WORK REQUIRED:
Print the whole listing, character for character.

----

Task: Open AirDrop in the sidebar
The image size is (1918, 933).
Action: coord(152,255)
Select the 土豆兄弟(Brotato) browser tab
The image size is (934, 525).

----

WRITTEN ANSWER:
Task: Open AirDrop in the sidebar
The image size is (1918, 933).
Action: coord(152,255)
Select the 土豆兄弟(Brotato) browser tab
The image size is (934, 525).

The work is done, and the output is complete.